The South African Barberton Greenstone Belt consists mostly of volcanic rocks inter-layered with minor sedimentary units, including cherts, banded iron formations and variably silicified terrigenous and volcaniclastic sediments. The origin of the cherts has long been disputed, but the ratio of 18O to 16O isotopes in them and their co-existing sedimentary phosphates have been the subject of intense interest because oxygen isotopes can be used as a palaeo-thermometer.

Biological processes concentrate phosphate in modern, low-temperature marine environments, and modern marine phosphates have typical δ¹⁸O_P values typically between 19 and 26‰. The new analytical methods used by Blake et al. put the isotope ratios in Barberton phosphates at 9.3-19.9 ‰, suggesting that the Archaean Ocean had an ambient temperature of between 26-35^oC - not too far from the 25-30^oC of our modern day, life-sustaining oceans.

One of the biggest arguments favouring a much hotter Archaean ocean centres on the high temperature required to dissolve silica in water. Clearly, the joint occurrence of apparently cool-precipitated phosphate and hot-precipitated chert is hard to reconcile. However, Blake et al. suggest that the reason previous researchers estimated such warm ocean temperatures is because the phosphates and cherts formed by two different processes on the Palaeoarchaean sea bed. According to them, “high phosphate δ¹⁸O_P would record low-temperature biological processing - in equilibrium with cooler surface waters - while some chert δ¹⁸O_P values could record warmer seafloor conditions”, under the influence of hot springs, belching hydrothermal fluids.

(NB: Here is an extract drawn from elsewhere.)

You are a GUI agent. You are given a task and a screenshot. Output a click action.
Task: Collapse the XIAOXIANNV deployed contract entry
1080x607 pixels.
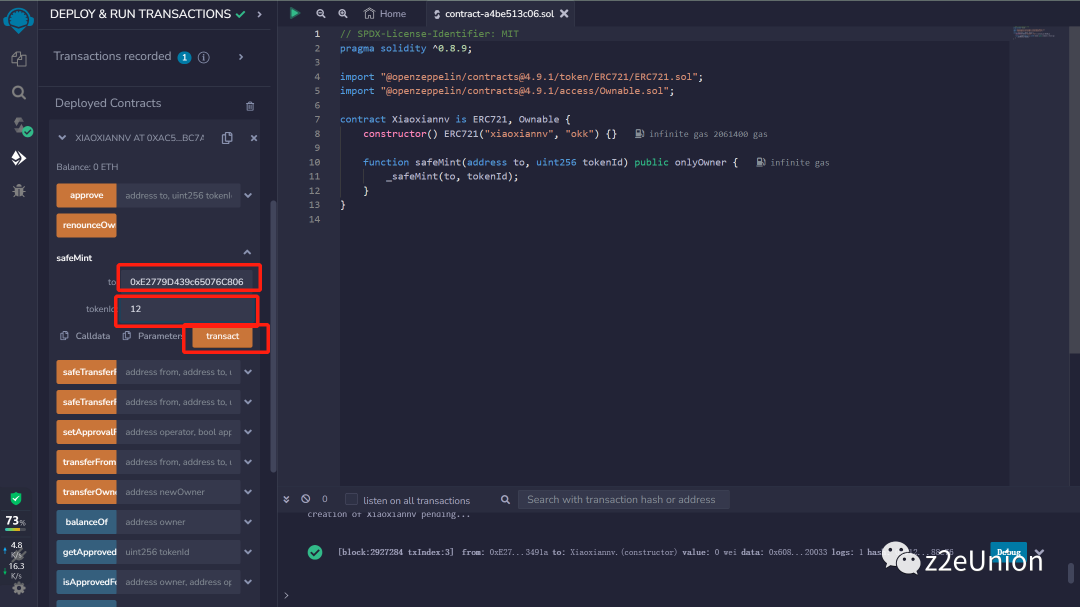(63, 138)
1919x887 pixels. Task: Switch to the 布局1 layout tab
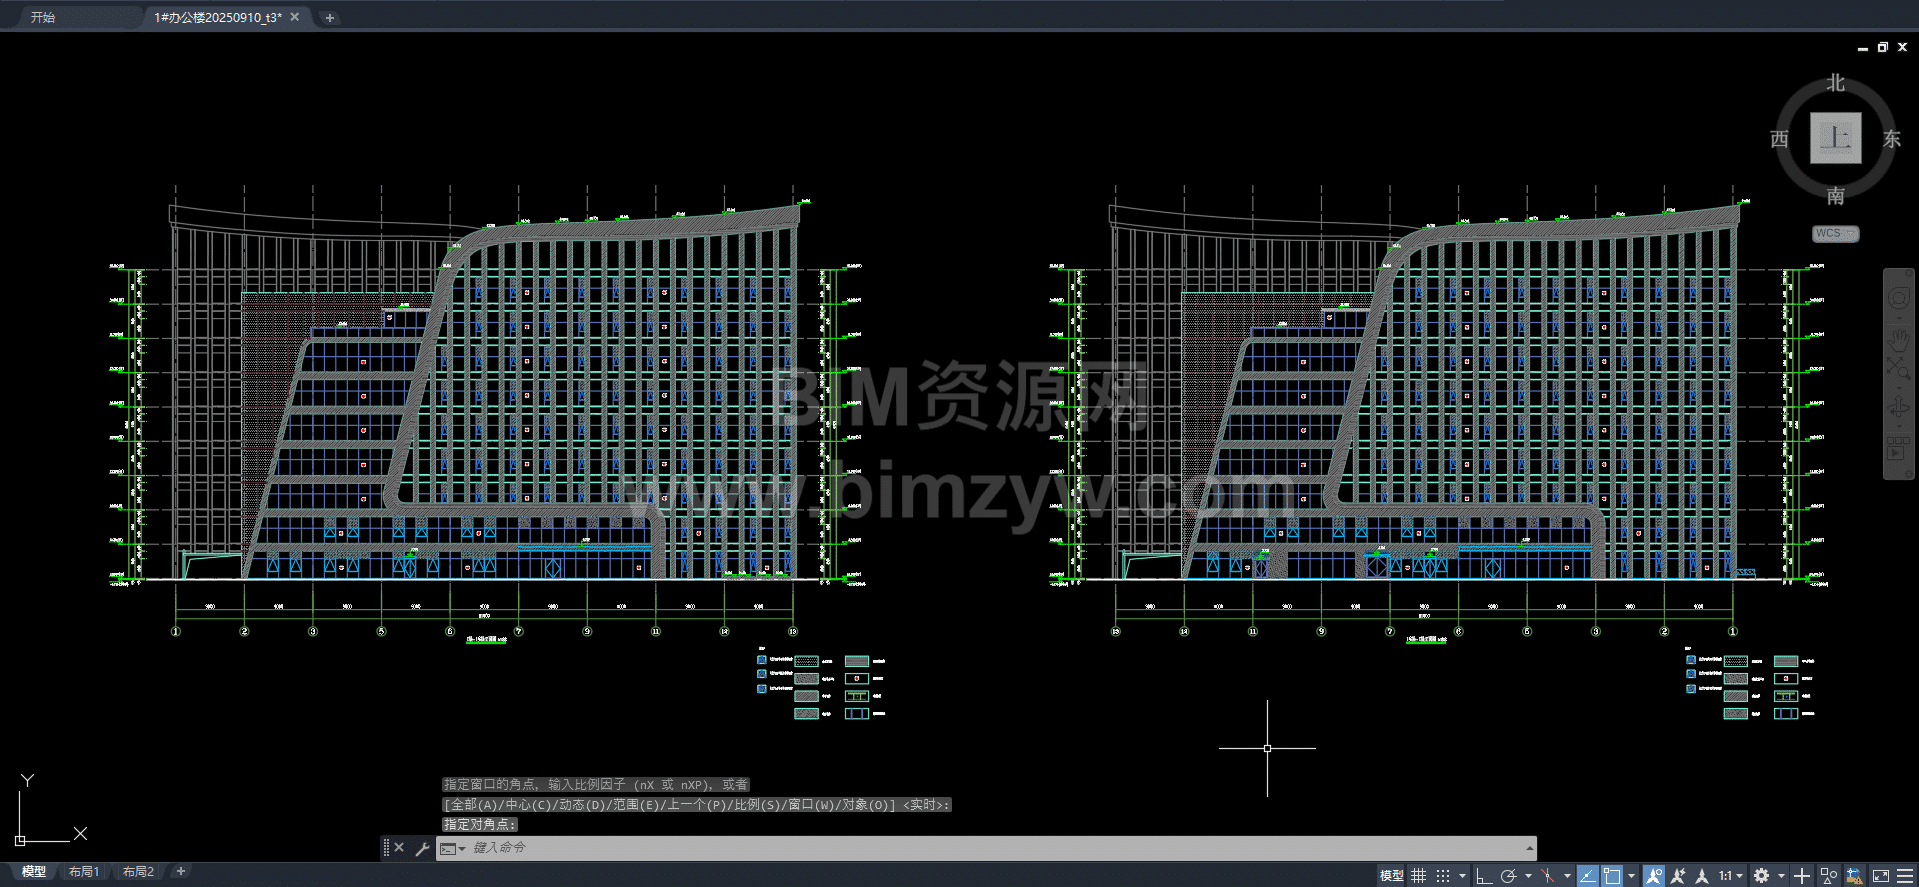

Low temperature biological processing could even, the authors suggest, represent an exchange of oxygen resulting from enzymatic catalysis - opening the possibility that the ocean chemistry was being mediated by microbial metabolism. In other words, they suggest that microbes had developed and were promoting evolved phosphate cycling much earlier than many estimates for the origin of life on Earth. Barberton chert is also currently the source of much attention at the EGU meeting in Vienna, where researchers have announced that they have pushed back the time at which the Earth first developed a magnetic field – an event that would also have facilitated the origin of life.

This paper remains highly controversial as it contradicts previously accepted evidence that the early Earth was far warmer than today. Professor Paul Knauth, who co-wrote the definitive paper on Barberton Cherts as evidence for a hot early Earth², think Blake et al. may be have prematurely announced findings based on methods that are as yet not fully proved. Knauth told Geoscientist that he considered the paper “flawed” and planned with others to submit a critical comment next month. However, even their research did uncover some cherts that gave lower, 40^oC temperatures (although they attributed this to anomalous weather conditions).

The new ideas put forward by Blake et al. are an interesting development in Palaeoarchaean research. However, it is likely, that, until their analytical methods become better established and more widely accepted, the Earth's ancient ocean will still be thought of by most as sizzling and barren, rather than the balmier habitat Blake et al. envisage.

1. Ruth E. Blake, Sae Jung Chang & Aivo Lepland 2010: Phosphate oxygen isotopic evidence for a temperate and biologically active Archaean ocean. Nature Vol 464 15 April 2010 doi:10.1038/nature08952.
2. Knauth, L. P. & Lowe, D. R. High Archean climatic temperature inferred from oxygen isotope geochemistry of cherts in the 3.5 Ga Swaziland Supergroup, South Africa. Geol. Soc. Am. Bull. 115, 566–580 (2003).